Yesteryear by Caro Claire Burke book cover

Yesteryear

by Caro Claire Burke · 2025

A tradwife influencer with millions of followers wakes up living a pioneer version of her own life in 1855 -- and the novel spends half its pages making you doubt whether that's actually possible.

Worth reading? Yesteryear sets up like a gentle time-travel novel and then reveals itself as something much colder: Natalie and her husband built the pioneer homestead themselves after a scandal torched their brand, stripped their kids' lives of modernity, and told the younger ones their older siblings were dead -- until Natalie's own grip on reality gave out and she genuinely forgot she'd built the lie. It's a sharper, more disturbing book than its cover suggests, and the GMA Book Club pick status undersells how dark it actually gets. Read it for the influencer-culture critique, not for comfort.

AuthorCaro Claire Burke
Published2025
CategoryFiction

ASIN: 059380421X

The Verdict

The alternating structure – fabricated pioneer “present” cut against the rise and collapse of the influencer empire – is what makes the twist land instead of feeling cheap. You’re given just enough of the backstory early on to half-suspect something’s off, which is a harder trick to pull off in a debut than it looks.

Read it if

you want a dark, twisty literary thriller about influencer culture, delusion, and how far a curated persona can go before it breaks the person underneath

Yesteryear by Caro Claire Burke: book review and summary

Top 6 Lessons from Yesteryear

  1. A gentle-seeming premise can be a deliberate misdirection that pays off harder once the real story is revealed.
  2. An alternating structure that hints something's off early makes a late twist feel earned instead of cheap.
  3. A curated persona can outlast the person underneath it, until reality and performance become genuinely hard to separate.
  4. Influencer culture critique lands sharper in fiction when it's grounded in specific, plausible mechanics (a scandal, a rebrand) rather than caricature.
  5. A debut can pull off a slow-burn structural trick that's genuinely difficult even for experienced thriller writers.
  6. Withholding comfort on purpose is a legitimate choice for a book that wants to unsettle rather than reassure.

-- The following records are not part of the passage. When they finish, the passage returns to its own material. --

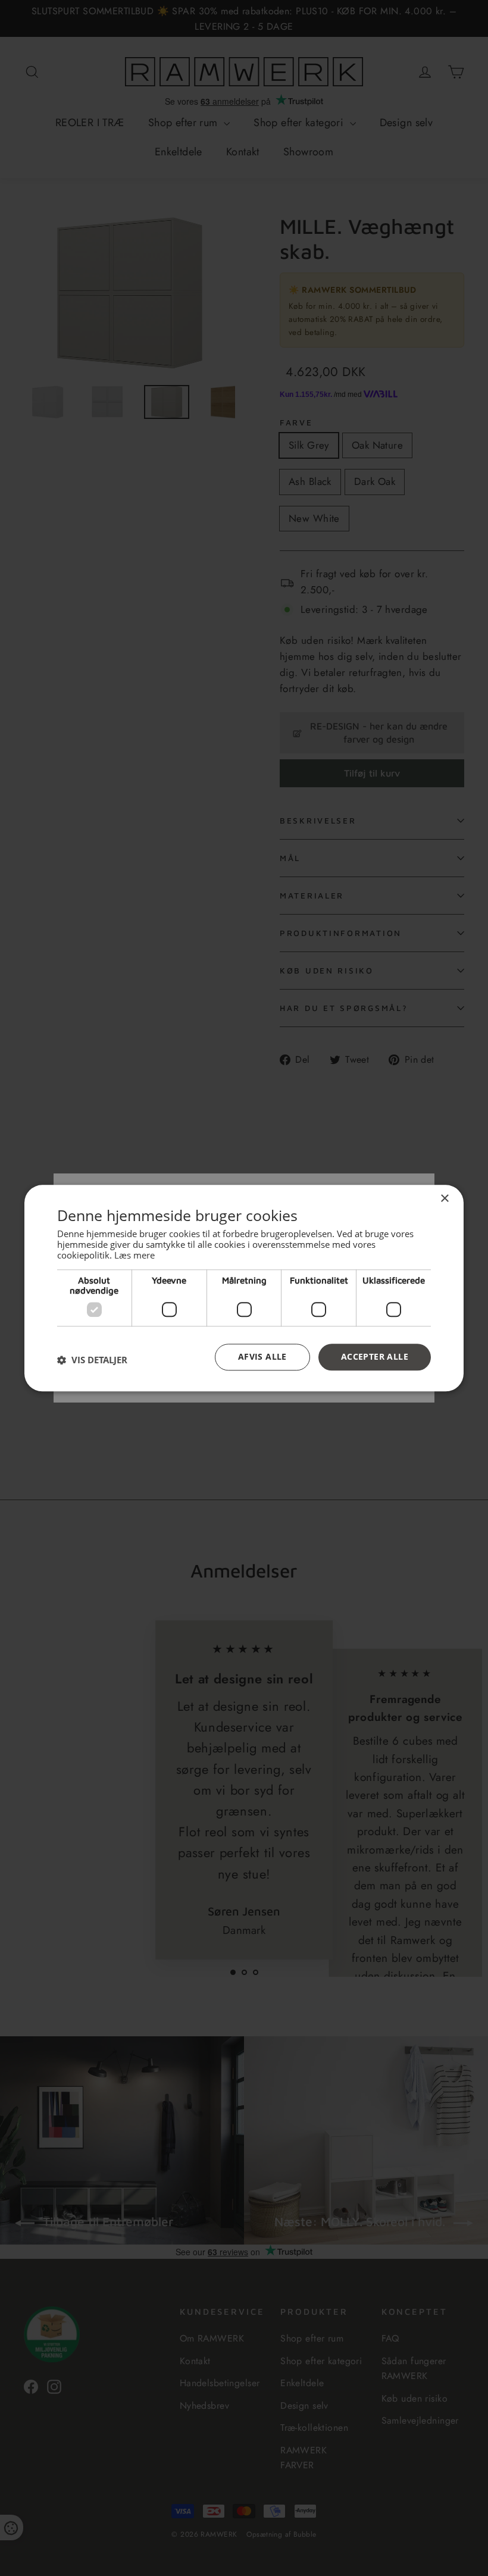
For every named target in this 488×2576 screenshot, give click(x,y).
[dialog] (244, 1288)
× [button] (444, 1198)
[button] (92, 1360)
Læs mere (134, 1255)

Frequently Asked Questions

Is Yesteryear worth reading?

Yes, if you want a dark literary thriller about influencer culture and delusion rather than a cozy time-slip story. The twist is genuinely unsettling, not a gimmick.

What is the twist in Yesteryear?

Natalie didn't actually travel back to 1855. She and her husband built the pioneer homestead themselves after a public scandal ended their tradwife influencer career, and Natalie's mind eventually fractured to the point she believed the fabricated world was real.

How does Yesteryear end?

Natalie is in prison for child neglect, being interviewed by a former friend turned journalist -- the novel closes on the aftermath of the homestead scheme being exposed, not on a redemptive reunion.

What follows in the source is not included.